Bukan Malas, Melainkan Bentuk Self-Care
Salah satu kesalahpahaman terbesar mengenai Flamingo Era adalah anggapan bahwa para ibu menjadi kurang peduli terhadap keluarga.
Padahal kenyataannya justru sebaliknya.
Flamingo Era bukan tentang menghindari tanggung jawab. Konsep ini lebih menekankan pentingnya menetapkan batas yang sehat agar seseorang tidak mengalami kelelahan fisik maupun mental.
Para ibu tetap bekerja, mengurus keluarga, dan menjalankan berbagai peran sehari-hari. Namun mereka tidak lagi memaksakan diri untuk memenuhi standar yang tidak realistis.
Dengan kondisi mental yang lebih sehat, mereka justru memiliki energi lebih besar untuk mendampingi anak dan membangun hubungan keluarga yang positif.
Generasi Baru Parenting yang Lebih Manusiawi
Munculnya Flamingo Era menunjukkan adanya perubahan besar dalam cara generasi muda memandang peran orang tua.
Jika sebelumnya kesuksesan sering diukur dari kesempurnaan, kini semakin banyak orang menyadari bahwa keseimbangan hidup dan kesehatan mental memiliki nilai yang jauh lebih penting.
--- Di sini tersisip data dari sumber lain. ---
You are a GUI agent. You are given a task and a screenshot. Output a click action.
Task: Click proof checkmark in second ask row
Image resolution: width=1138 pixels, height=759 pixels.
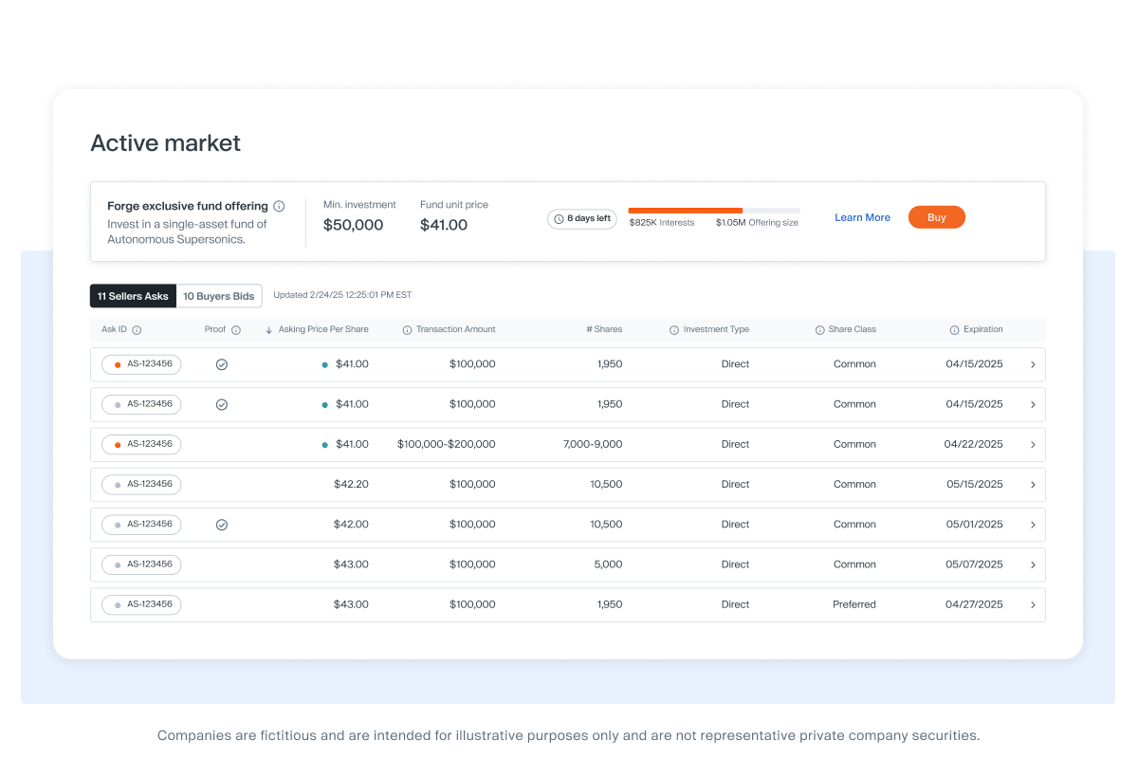point(221,404)
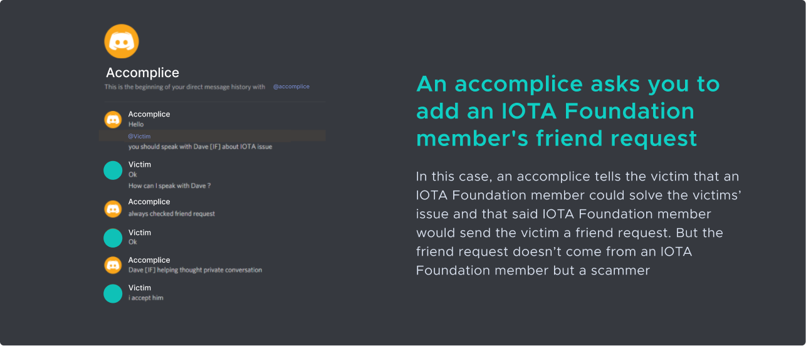Image resolution: width=806 pixels, height=346 pixels.
Task: Click the Victim username above 'i accept him'
Action: pyautogui.click(x=140, y=288)
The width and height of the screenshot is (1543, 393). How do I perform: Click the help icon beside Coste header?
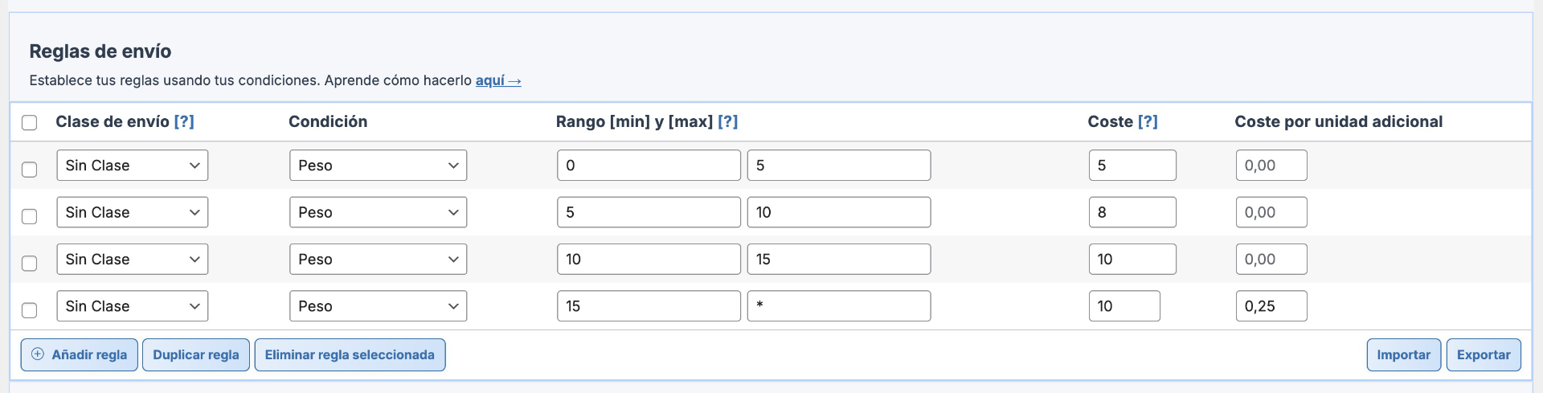(1148, 122)
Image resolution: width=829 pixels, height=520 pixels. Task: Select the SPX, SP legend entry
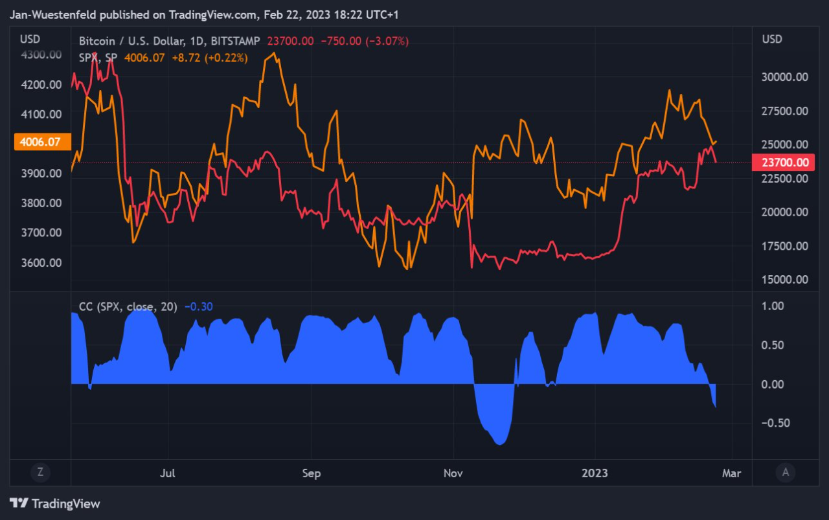coord(96,57)
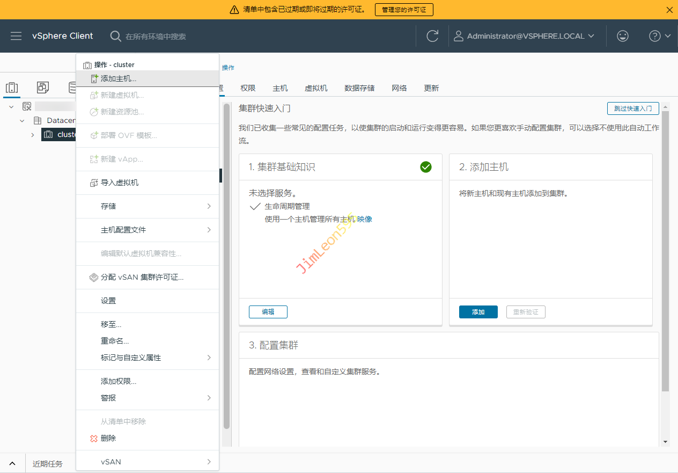Click Skip Quickstart button
Viewport: 678px width, 473px height.
633,108
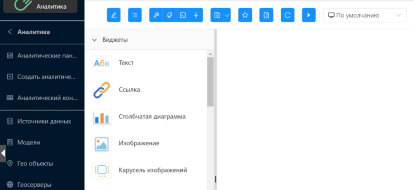Image resolution: width=414 pixels, height=190 pixels.
Task: Choose the 'Карусель изображений' widget
Action: pos(152,170)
Tren ini menjadi pengingat bahwa menjadi ibu bukanlah sebuah kompetisi. Tidak ada penghargaan untuk rumah yang paling rapi atau ibu yang paling lelah.
Yang terpenting adalah bagaimana seseorang mampu menjaga dirinya tetap sehat secara fisik dan emosional agar dapat mendampingi keluarga dengan lebih baik.
Di tengah dunia yang terus menuntut kesempurnaan, keberanian untuk hidup lebih santai, realistis, dan manusiawi mungkin justru menjadi bentuk keberhasilan yang sesungguhnya.